What to produce:
Your answer must match the material exactly, line for line.

★ ★ ★

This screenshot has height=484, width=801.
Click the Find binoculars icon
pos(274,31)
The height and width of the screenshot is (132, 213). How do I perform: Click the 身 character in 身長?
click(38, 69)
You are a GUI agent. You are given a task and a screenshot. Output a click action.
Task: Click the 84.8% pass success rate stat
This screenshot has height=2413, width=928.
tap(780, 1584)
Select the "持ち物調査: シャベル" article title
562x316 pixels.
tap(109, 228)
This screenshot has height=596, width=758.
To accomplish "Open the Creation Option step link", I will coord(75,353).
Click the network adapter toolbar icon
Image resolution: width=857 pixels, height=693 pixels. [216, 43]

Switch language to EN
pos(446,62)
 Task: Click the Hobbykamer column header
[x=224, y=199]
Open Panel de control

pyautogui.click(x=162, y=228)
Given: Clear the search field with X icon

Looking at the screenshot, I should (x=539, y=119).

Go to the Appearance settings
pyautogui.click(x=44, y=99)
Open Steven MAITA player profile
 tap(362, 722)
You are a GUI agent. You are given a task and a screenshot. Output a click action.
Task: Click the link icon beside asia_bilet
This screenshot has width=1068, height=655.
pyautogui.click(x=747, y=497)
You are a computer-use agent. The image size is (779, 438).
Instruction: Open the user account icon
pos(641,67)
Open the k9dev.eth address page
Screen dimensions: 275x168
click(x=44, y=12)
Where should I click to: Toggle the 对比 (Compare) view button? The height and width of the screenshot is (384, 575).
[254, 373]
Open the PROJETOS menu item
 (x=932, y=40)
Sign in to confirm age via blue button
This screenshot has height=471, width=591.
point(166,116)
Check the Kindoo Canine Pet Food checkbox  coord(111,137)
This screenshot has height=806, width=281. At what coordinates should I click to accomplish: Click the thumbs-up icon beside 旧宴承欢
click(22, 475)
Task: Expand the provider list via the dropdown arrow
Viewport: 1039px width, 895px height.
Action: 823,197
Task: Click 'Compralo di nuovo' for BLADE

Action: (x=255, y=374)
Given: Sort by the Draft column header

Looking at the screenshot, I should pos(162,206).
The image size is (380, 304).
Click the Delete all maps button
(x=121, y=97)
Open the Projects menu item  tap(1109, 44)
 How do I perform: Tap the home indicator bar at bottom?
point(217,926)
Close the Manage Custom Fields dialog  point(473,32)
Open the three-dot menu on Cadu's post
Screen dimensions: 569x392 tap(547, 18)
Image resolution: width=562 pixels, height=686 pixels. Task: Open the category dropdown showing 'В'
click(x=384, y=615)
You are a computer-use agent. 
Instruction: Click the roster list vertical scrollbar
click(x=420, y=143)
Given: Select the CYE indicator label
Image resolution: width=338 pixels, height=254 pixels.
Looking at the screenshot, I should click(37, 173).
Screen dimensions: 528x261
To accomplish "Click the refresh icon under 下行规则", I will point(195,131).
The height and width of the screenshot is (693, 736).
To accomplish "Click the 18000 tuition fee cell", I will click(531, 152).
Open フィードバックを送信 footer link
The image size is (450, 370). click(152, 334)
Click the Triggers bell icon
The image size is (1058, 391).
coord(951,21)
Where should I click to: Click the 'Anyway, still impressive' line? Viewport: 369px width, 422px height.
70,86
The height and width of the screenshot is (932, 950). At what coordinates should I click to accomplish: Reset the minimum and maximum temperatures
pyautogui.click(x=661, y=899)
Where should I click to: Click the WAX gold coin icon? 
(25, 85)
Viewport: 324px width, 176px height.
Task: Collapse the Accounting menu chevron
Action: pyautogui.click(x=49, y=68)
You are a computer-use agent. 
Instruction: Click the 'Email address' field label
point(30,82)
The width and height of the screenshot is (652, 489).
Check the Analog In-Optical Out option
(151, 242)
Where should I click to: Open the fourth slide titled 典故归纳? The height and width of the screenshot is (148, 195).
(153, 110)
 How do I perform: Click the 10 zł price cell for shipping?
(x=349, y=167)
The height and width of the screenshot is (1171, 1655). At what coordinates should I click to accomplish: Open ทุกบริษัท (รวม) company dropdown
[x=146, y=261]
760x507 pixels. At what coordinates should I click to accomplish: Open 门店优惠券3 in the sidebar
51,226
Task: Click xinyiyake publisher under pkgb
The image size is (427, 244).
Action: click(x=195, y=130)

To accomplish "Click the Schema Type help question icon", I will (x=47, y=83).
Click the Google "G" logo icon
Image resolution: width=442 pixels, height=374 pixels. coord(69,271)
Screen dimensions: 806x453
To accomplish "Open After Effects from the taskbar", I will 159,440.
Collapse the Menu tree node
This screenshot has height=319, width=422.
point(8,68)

★ ★ ★

Reply:
This screenshot has height=484, width=801.
Click the Find binoculars icon
pos(274,31)
The height and width of the screenshot is (132, 213). How do I perform: Click the 身 character in 身長?
click(38, 69)
You are a GUI agent. You are given a task and a screenshot. Output a click action.
Task: Click the 84.8% pass success rate stat
This screenshot has height=2413, width=928.
tap(780, 1584)
Select the "持ち物調査: シャベル" article title
562x316 pixels.
tap(109, 228)
This screenshot has height=596, width=758.
To accomplish "Open the Creation Option step link", I will coord(75,353).
Click the network adapter toolbar icon
Image resolution: width=857 pixels, height=693 pixels. [216, 43]

Switch language to EN
pos(446,62)
 Task: Click the Hobbykamer column header
[x=224, y=199]
Open Panel de control

pyautogui.click(x=162, y=228)
Given: Clear the search field with X icon

Looking at the screenshot, I should (x=539, y=119).

Go to the Appearance settings
pyautogui.click(x=44, y=99)
Open Steven MAITA player profile
 tap(362, 722)
You are a GUI agent. You are given a task and a screenshot. Output a click action.
Task: Click the link icon beside asia_bilet
This screenshot has width=1068, height=655.
pyautogui.click(x=747, y=497)
You are a computer-use agent. The image size is (779, 438).
Instruction: Open the user account icon
pos(641,67)
Open the k9dev.eth address page
Screen dimensions: 275x168
click(x=44, y=12)
Where should I click to: Toggle the 对比 (Compare) view button? The height and width of the screenshot is (384, 575).
[254, 373]
Open the PROJETOS menu item
 (x=932, y=40)
Sign in to confirm age via blue button
This screenshot has height=471, width=591.
point(166,116)
Check the Kindoo Canine Pet Food checkbox  coord(111,137)
This screenshot has height=806, width=281. At what coordinates should I click to accomplish: Click the thumbs-up icon beside 旧宴承欢
click(22, 475)
Task: Expand the provider list via the dropdown arrow
Viewport: 1039px width, 895px height.
Action: 823,197
Task: Click 'Compralo di nuovo' for BLADE

Action: (x=255, y=374)
Given: Sort by the Draft column header

Looking at the screenshot, I should pos(162,206).
The image size is (380, 304).
Click the Delete all maps button
(x=121, y=97)
Open the Projects menu item  tap(1109, 44)
 How do I perform: Tap the home indicator bar at bottom?
point(217,926)
Close the Manage Custom Fields dialog  point(473,32)
Open the three-dot menu on Cadu's post
Screen dimensions: 569x392 tap(547, 18)
Image resolution: width=562 pixels, height=686 pixels. Task: Open the category dropdown showing 'В'
click(x=384, y=615)
You are a computer-use agent. 
Instruction: Click the roster list vertical scrollbar
click(x=420, y=143)
Given: Select the CYE indicator label
Image resolution: width=338 pixels, height=254 pixels.
Looking at the screenshot, I should click(37, 173).
Screen dimensions: 528x261
To accomplish "Click the refresh icon under 下行规则", I will point(195,131).
The height and width of the screenshot is (693, 736).
To accomplish "Click the 18000 tuition fee cell", I will click(531, 152).
Open フィードバックを送信 footer link
The image size is (450, 370). click(152, 334)
Click the Triggers bell icon
The image size is (1058, 391).
coord(951,21)
Where should I click to: Click the 'Anyway, still impressive' line? Viewport: 369px width, 422px height.
70,86
The height and width of the screenshot is (932, 950). At what coordinates should I click to accomplish: Reset the minimum and maximum temperatures
pyautogui.click(x=661, y=899)
Where should I click to: Click the WAX gold coin icon? 
(25, 85)
Viewport: 324px width, 176px height.
Task: Collapse the Accounting menu chevron
Action: pyautogui.click(x=49, y=68)
You are a computer-use agent. 
Instruction: Click the 'Email address' field label
point(30,82)
The width and height of the screenshot is (652, 489).
Check the Analog In-Optical Out option
(151, 242)
Where should I click to: Open the fourth slide titled 典故归纳? The height and width of the screenshot is (148, 195).
(153, 110)
 How do I perform: Click the 10 zł price cell for shipping?
(x=349, y=167)
The height and width of the screenshot is (1171, 1655). At what coordinates should I click to accomplish: Open ทุกบริษัท (รวม) company dropdown
[x=146, y=261]
760x507 pixels. At what coordinates should I click to accomplish: Open 门店优惠券3 in the sidebar
51,226
Task: Click xinyiyake publisher under pkgb
The image size is (427, 244).
Action: click(x=195, y=130)

To accomplish "Click the Schema Type help question icon", I will (x=47, y=83).
Click the Google "G" logo icon
Image resolution: width=442 pixels, height=374 pixels. coord(69,271)
Screen dimensions: 806x453
To accomplish "Open After Effects from the taskbar", I will 159,440.
Collapse the Menu tree node
This screenshot has height=319, width=422.
point(8,68)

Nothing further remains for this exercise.